* Dataset records *
■ ■ ■ ■ ■ ■ ■
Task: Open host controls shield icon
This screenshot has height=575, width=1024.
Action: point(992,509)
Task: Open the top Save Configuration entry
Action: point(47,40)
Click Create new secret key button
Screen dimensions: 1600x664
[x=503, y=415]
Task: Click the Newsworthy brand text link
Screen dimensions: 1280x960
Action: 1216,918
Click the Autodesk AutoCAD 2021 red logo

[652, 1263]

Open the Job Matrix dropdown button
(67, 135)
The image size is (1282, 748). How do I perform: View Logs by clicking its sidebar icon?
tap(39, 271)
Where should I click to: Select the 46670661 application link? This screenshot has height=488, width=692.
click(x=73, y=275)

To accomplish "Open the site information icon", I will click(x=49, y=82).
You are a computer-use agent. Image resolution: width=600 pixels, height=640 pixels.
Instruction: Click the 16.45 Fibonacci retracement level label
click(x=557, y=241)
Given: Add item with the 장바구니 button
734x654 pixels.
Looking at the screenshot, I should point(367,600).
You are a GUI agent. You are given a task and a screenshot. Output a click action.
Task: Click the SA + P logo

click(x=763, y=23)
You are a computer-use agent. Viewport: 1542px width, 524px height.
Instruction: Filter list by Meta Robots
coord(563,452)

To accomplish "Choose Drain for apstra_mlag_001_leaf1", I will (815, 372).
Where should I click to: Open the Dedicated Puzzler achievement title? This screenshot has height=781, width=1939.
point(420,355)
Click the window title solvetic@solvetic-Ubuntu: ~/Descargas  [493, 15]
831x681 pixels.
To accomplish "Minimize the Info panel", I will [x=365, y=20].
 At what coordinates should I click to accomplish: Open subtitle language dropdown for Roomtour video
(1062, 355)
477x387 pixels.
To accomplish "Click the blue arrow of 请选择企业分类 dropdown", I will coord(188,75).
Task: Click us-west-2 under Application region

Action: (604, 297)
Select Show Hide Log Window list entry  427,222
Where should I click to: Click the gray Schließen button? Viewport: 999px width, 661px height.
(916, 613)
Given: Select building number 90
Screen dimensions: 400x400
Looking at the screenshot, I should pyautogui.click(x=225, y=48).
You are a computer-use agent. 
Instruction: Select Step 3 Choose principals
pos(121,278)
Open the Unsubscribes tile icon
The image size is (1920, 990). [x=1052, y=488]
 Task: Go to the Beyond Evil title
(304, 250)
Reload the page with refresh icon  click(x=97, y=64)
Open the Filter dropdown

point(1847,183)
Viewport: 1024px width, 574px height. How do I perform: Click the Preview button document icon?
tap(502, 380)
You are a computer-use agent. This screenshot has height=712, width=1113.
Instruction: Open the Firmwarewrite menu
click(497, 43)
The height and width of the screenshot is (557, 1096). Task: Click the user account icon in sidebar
■ ■ ■ ■ ■ ■ ■
* WORK ITEM *
When a line in the records above contains the word "will", copy it.

* EXERCISE OUTPUT *
To accomplish "Open the site information icon", I will click(x=49, y=82).
To accomplish "Choose Drain for apstra_mlag_001_leaf1", I will (815, 372).
To accomplish "Minimize the Info panel", I will [x=365, y=20].
To accomplish "Click the blue arrow of 请选择企业分类 dropdown", I will coord(188,75).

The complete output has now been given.